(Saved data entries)

════════════════════

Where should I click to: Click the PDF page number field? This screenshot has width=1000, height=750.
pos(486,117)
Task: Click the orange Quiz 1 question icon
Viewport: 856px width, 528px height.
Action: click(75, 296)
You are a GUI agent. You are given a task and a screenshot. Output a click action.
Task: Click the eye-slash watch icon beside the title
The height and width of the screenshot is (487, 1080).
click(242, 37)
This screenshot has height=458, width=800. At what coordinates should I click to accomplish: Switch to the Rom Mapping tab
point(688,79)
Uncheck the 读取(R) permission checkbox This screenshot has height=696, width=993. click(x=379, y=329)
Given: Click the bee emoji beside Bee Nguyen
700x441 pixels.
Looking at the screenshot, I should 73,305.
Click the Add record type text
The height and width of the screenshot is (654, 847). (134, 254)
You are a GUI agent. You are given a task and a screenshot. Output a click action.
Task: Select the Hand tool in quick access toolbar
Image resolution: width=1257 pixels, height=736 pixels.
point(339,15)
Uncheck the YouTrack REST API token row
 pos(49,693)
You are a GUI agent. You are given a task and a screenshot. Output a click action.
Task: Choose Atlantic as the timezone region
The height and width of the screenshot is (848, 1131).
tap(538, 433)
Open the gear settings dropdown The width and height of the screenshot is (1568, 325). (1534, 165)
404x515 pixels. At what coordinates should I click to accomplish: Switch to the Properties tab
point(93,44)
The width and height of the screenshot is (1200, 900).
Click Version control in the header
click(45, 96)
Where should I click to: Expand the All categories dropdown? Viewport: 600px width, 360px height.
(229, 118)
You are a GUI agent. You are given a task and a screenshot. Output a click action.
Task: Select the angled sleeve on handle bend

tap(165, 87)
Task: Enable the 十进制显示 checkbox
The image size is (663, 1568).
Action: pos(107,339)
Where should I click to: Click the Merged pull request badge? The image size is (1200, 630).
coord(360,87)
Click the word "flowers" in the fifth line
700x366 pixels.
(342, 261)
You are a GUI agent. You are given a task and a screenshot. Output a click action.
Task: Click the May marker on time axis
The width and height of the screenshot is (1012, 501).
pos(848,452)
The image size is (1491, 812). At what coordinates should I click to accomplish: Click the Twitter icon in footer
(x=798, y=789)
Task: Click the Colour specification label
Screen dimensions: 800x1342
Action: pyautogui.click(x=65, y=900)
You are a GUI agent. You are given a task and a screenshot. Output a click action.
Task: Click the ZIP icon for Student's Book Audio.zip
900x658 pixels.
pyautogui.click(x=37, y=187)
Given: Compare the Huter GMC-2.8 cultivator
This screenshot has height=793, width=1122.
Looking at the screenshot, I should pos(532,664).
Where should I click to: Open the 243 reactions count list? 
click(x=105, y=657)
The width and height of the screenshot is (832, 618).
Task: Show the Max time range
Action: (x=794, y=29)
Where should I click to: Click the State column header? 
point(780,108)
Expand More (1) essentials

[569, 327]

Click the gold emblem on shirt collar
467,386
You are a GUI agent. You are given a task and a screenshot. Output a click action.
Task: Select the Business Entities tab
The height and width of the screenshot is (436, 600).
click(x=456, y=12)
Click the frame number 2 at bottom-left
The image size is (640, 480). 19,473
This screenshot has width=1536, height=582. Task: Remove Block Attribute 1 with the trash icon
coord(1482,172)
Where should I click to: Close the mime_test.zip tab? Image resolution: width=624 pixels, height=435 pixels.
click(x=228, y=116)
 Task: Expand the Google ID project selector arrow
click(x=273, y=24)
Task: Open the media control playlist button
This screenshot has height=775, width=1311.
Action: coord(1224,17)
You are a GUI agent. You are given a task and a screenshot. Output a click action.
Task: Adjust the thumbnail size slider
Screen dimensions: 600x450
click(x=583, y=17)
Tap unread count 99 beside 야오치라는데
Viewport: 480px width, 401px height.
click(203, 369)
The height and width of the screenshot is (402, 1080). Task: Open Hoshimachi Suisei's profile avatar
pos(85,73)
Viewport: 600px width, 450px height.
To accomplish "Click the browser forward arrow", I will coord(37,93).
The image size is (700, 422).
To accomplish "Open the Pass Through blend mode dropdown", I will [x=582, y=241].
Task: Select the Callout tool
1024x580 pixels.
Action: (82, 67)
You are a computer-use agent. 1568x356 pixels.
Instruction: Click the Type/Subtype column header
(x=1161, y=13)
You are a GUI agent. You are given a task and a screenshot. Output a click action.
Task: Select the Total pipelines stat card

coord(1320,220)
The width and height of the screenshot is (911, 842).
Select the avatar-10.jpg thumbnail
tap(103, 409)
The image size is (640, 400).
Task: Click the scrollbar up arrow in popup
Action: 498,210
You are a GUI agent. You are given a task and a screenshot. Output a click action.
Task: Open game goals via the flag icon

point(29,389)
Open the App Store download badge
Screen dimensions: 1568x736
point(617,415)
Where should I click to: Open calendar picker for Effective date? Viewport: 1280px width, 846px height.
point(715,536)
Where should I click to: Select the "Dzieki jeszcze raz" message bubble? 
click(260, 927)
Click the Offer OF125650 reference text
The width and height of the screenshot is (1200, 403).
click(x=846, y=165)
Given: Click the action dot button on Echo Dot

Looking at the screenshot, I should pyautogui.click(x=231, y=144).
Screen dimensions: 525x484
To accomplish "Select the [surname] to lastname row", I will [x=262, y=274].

════════════════════

▸ What the exercise asks
Transcribe the data in full, keeping every character.

▸ Output for this exercise
Where should I click to: Click the PDF page number field? This screenshot has width=1000, height=750.
pos(486,117)
Task: Click the orange Quiz 1 question icon
Viewport: 856px width, 528px height.
Action: click(75, 296)
You are a GUI agent. You are given a task and a screenshot. Output a click action.
Task: Click the eye-slash watch icon beside the title
The height and width of the screenshot is (487, 1080).
click(242, 37)
This screenshot has height=458, width=800. At what coordinates should I click to accomplish: Switch to the Rom Mapping tab
point(688,79)
Uncheck the 读取(R) permission checkbox This screenshot has height=696, width=993. click(x=379, y=329)
Given: Click the bee emoji beside Bee Nguyen
700x441 pixels.
Looking at the screenshot, I should 73,305.
Click the Add record type text
The height and width of the screenshot is (654, 847). (134, 254)
You are a GUI agent. You are given a task and a screenshot. Output a click action.
Task: Select the Hand tool in quick access toolbar
Image resolution: width=1257 pixels, height=736 pixels.
point(339,15)
Uncheck the YouTrack REST API token row
 pos(49,693)
You are a GUI agent. You are given a task and a screenshot. Output a click action.
Task: Choose Atlantic as the timezone region
The height and width of the screenshot is (848, 1131).
tap(538, 433)
Open the gear settings dropdown The width and height of the screenshot is (1568, 325). (1534, 165)
404x515 pixels. At what coordinates should I click to accomplish: Switch to the Properties tab
point(93,44)
The width and height of the screenshot is (1200, 900).
Click Version control in the header
click(45, 96)
Where should I click to: Expand the All categories dropdown? Viewport: 600px width, 360px height.
(229, 118)
You are a GUI agent. You are given a task and a screenshot. Output a click action.
Task: Select the angled sleeve on handle bend

tap(165, 87)
Task: Enable the 十进制显示 checkbox
The image size is (663, 1568).
Action: pos(107,339)
Where should I click to: Click the Merged pull request badge? The image size is (1200, 630).
coord(360,87)
Click the word "flowers" in the fifth line
700x366 pixels.
(342, 261)
You are a GUI agent. You are given a task and a screenshot. Output a click action.
Task: Click the May marker on time axis
The width and height of the screenshot is (1012, 501).
pos(848,452)
The image size is (1491, 812). At what coordinates should I click to accomplish: Click the Twitter icon in footer
(x=798, y=789)
Task: Click the Colour specification label
Screen dimensions: 800x1342
Action: pyautogui.click(x=65, y=900)
You are a GUI agent. You are given a task and a screenshot. Output a click action.
Task: Click the ZIP icon for Student's Book Audio.zip
900x658 pixels.
pyautogui.click(x=37, y=187)
Given: Compare the Huter GMC-2.8 cultivator
This screenshot has height=793, width=1122.
Looking at the screenshot, I should pos(532,664).
Where should I click to: Open the 243 reactions count list? 
click(x=105, y=657)
The width and height of the screenshot is (832, 618).
Task: Show the Max time range
Action: (x=794, y=29)
Where should I click to: Click the State column header? 
point(780,108)
Expand More (1) essentials

[569, 327]

Click the gold emblem on shirt collar
467,386
You are a GUI agent. You are given a task and a screenshot. Output a click action.
Task: Select the Business Entities tab
The height and width of the screenshot is (436, 600).
click(x=456, y=12)
Click the frame number 2 at bottom-left
The image size is (640, 480). 19,473
This screenshot has width=1536, height=582. Task: Remove Block Attribute 1 with the trash icon
coord(1482,172)
Where should I click to: Close the mime_test.zip tab? Image resolution: width=624 pixels, height=435 pixels.
click(x=228, y=116)
 Task: Expand the Google ID project selector arrow
click(x=273, y=24)
Task: Open the media control playlist button
This screenshot has height=775, width=1311.
Action: coord(1224,17)
You are a GUI agent. You are given a task and a screenshot. Output a click action.
Task: Adjust the thumbnail size slider
Screen dimensions: 600x450
click(x=583, y=17)
Tap unread count 99 beside 야오치라는데
Viewport: 480px width, 401px height.
click(203, 369)
The height and width of the screenshot is (402, 1080). Task: Open Hoshimachi Suisei's profile avatar
pos(85,73)
Viewport: 600px width, 450px height.
To accomplish "Click the browser forward arrow", I will coord(37,93).
The image size is (700, 422).
To accomplish "Open the Pass Through blend mode dropdown", I will [x=582, y=241].
Task: Select the Callout tool
1024x580 pixels.
Action: (82, 67)
You are a computer-use agent. 1568x356 pixels.
Instruction: Click the Type/Subtype column header
(x=1161, y=13)
You are a GUI agent. You are given a task and a screenshot. Output a click action.
Task: Select the Total pipelines stat card

coord(1320,220)
The width and height of the screenshot is (911, 842).
Select the avatar-10.jpg thumbnail
tap(103, 409)
The image size is (640, 400).
Task: Click the scrollbar up arrow in popup
Action: 498,210
You are a GUI agent. You are given a task and a screenshot. Output a click action.
Task: Open game goals via the flag icon

point(29,389)
Open the App Store download badge
Screen dimensions: 1568x736
point(617,415)
Where should I click to: Open calendar picker for Effective date? Viewport: 1280px width, 846px height.
point(715,536)
Where should I click to: Select the "Dzieki jeszcze raz" message bubble? 
click(260, 927)
Click the Offer OF125650 reference text
The width and height of the screenshot is (1200, 403).
click(x=846, y=165)
Given: Click the action dot button on Echo Dot

Looking at the screenshot, I should pyautogui.click(x=231, y=144).
Screen dimensions: 525x484
To accomplish "Select the [surname] to lastname row", I will [x=262, y=274].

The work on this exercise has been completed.